Regulations: Art. 4.Five Wealth Tax Law

Rights of economic content in the following instruments are considered exempt:

  • The consolidated rights of the participants and the economic rights of the beneficiaries in a pension plan.

  • The rights of economic content that correspond to premiums paid to the insured pension plans defined in article 51.3 of the Personal Income Tax Law .

    In accordance with the aforementioned article 51.3 of the Personal Income Tax Law , insured pension plans are legally defined as insurance contracts that must meet the following requirements:

    1. The taxpayer must be the policyholder, insured and beneficiary. However, in the event of death, it may generate the right to benefits under the terms provided in the regulations governing pension plans and funds.

    2. The contingencies covered must be only those provided for in article 8.6 of the consolidated text of the Law on the Regulation of Pension Plans and Funds approved by Royal Legislative Decree 1/2002, of November 29 (retirement; total and permanent work incapacity for the usual profession or absolute and permanent for all work, and severe disability; death of the participant or beneficiary and severe dependency or great dependency of the participant), and must have retirement coverage as its main coverage in the terms established in article 49.1 of the Personal Income Tax Regulations .

    3. This type of insurance will necessarily have to offer an interest guarantee and use actuarial techniques.

    4. The conditions of the policy will expressly and prominently state that it is an insured pension plan. The name Insured Provident Plan and its acronym are reserved for insurance contracts that meet the requirements set forth in this Law.

    5. Policyholders of insured pension plans may, by unilateral decision, transfer their mathematical provision to another insured pension plan of which they are policyholders, or to one or more pension plans of the individual or associated system in which they are participants. Once the contingency is reached, mobilization will only be possible if the conditions of the plan allow it. The procedure to carry out the mobilization of the mathematical provision is regulated in article 49.3 of the Personal Income Tax Regulations .

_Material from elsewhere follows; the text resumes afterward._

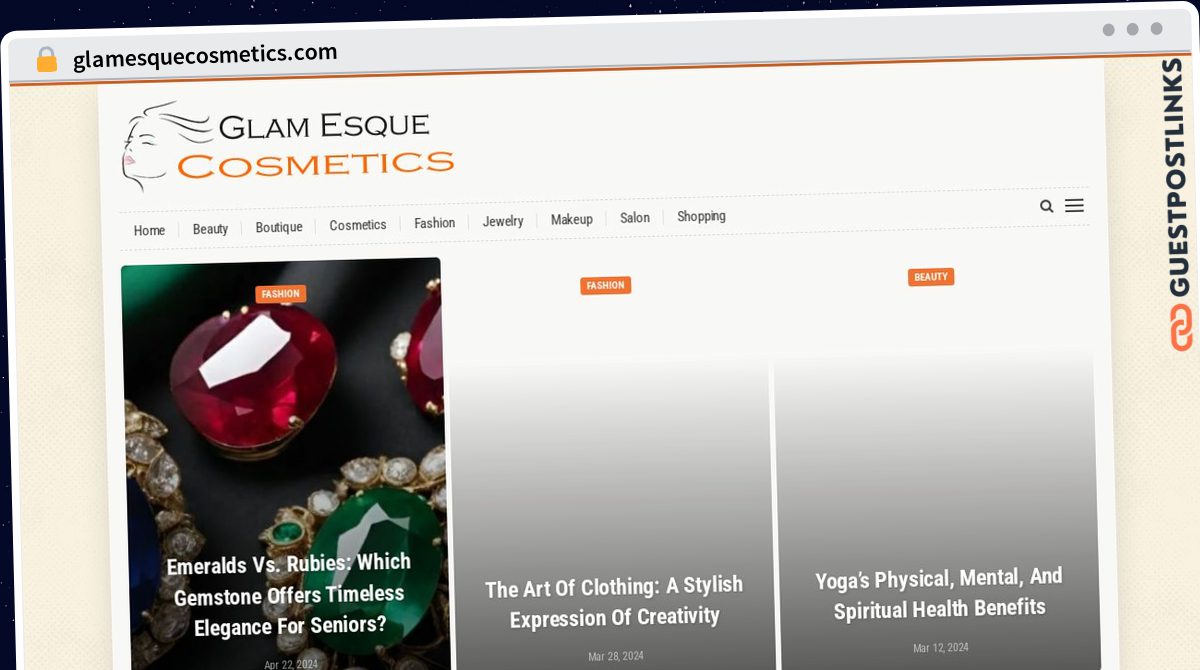The image size is (1200, 670).
Task: Open the Home menu item
Action: click(x=149, y=231)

  • The rights of economic content that correspond to contributions made by the taxpayer to the corporate social security plans regulated in article 51.4 of the Personal Income Tax Law .

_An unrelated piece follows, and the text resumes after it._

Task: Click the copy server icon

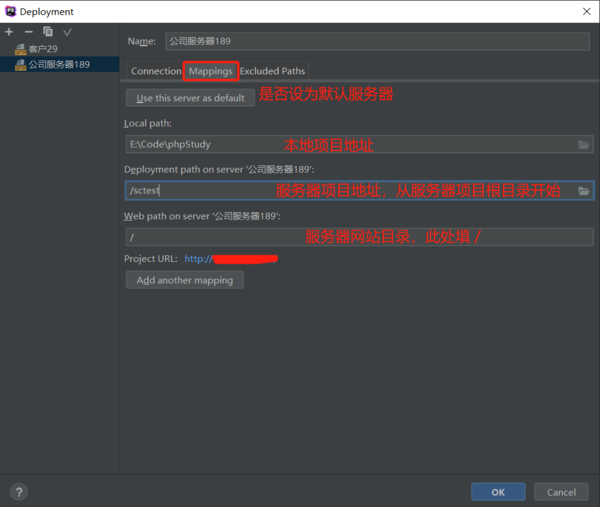Action: (x=48, y=32)
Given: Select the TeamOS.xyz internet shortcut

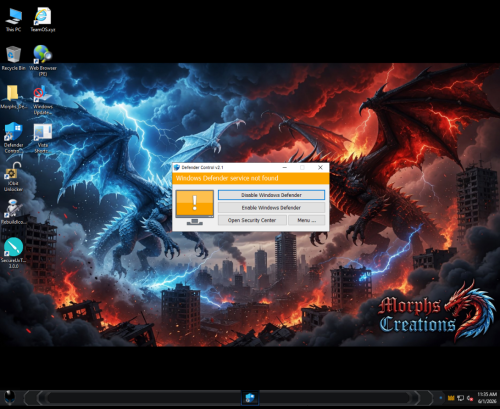Looking at the screenshot, I should [43, 20].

    In accordance with article 51.4 of the Personal Income Tax Law , corporate social security plans, in any case, must meet the following requirements:

    1. The principles of non-discrimination, capitalization, irrevocability of contributions and attribution of rights established in number 1 of article 5 of the Consolidated Text of the Law on the Regulation of Pension Plans and Funds, approved, will be applicable to this type of insurance contracts. by Royal Legislative Decree 1/2002, of November 29.

    2. The policy will establish the premiums that the policyholder must pay, which will be charged to the insured.

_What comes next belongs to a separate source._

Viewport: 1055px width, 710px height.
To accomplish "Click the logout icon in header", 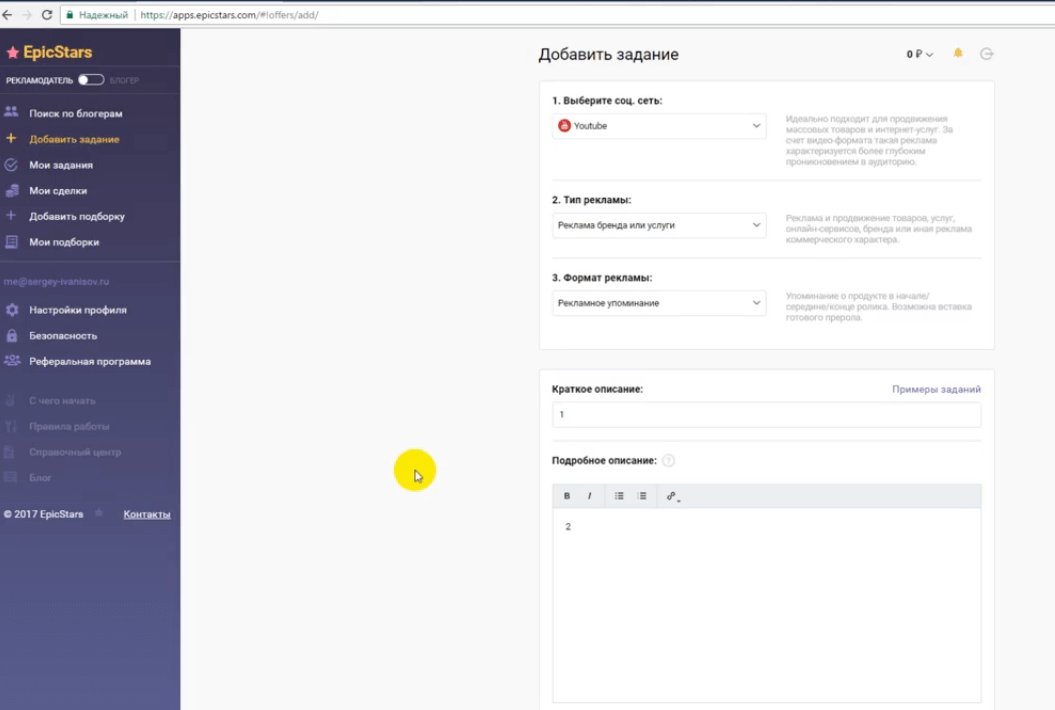I will (x=986, y=54).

    3. The conditions of the policy must expressly and prominently state that it is a Corporate Social Security Plan, with this name being reserved for insurance contracts that meet the legally established requirements.

    4. The contingencies covered must be only those provided for in article 8.6 of the consolidated text of the Law on the Regulation of Pension Plans and Funds (retirement; total and permanent work incapacity for the usual profession or absolute and permanent for all work, and severe disability; death and severe dependency or great dependency of the participant), and must have retirement coverage as its main coverage in the terms established in article 49.1 of the Personal Income Tax Regulations .

    5. Corporate social security plans will have to offer an interest guarantee and use actuarial techniques.

  • The rights of economic content derived from the premiums paid by the taxpayer to the collective insurance contracts, other than the corporate social security plans, that implement the pension commitments assumed by the companies, in the terms provided for in the first Additional Provision of the consolidated text of the Law for the Regulation of Pension Plans and Funds, and in its implementing regulations, as well as those derived from the premiums paid by employers to the aforementioned collective insurance contracts.

  • The rights of economic content that correspond to premiums paid to private insurance that covers dependency defined in article 51.5 of the Personal Income Tax Law .

    These are the premiums paid to private insurance that exclusively cover the risk of severe dependency or great dependency in accordance with the provisions of the Law for the Promotion of Personal Autonomy and Care for People in a Situation of Dependency.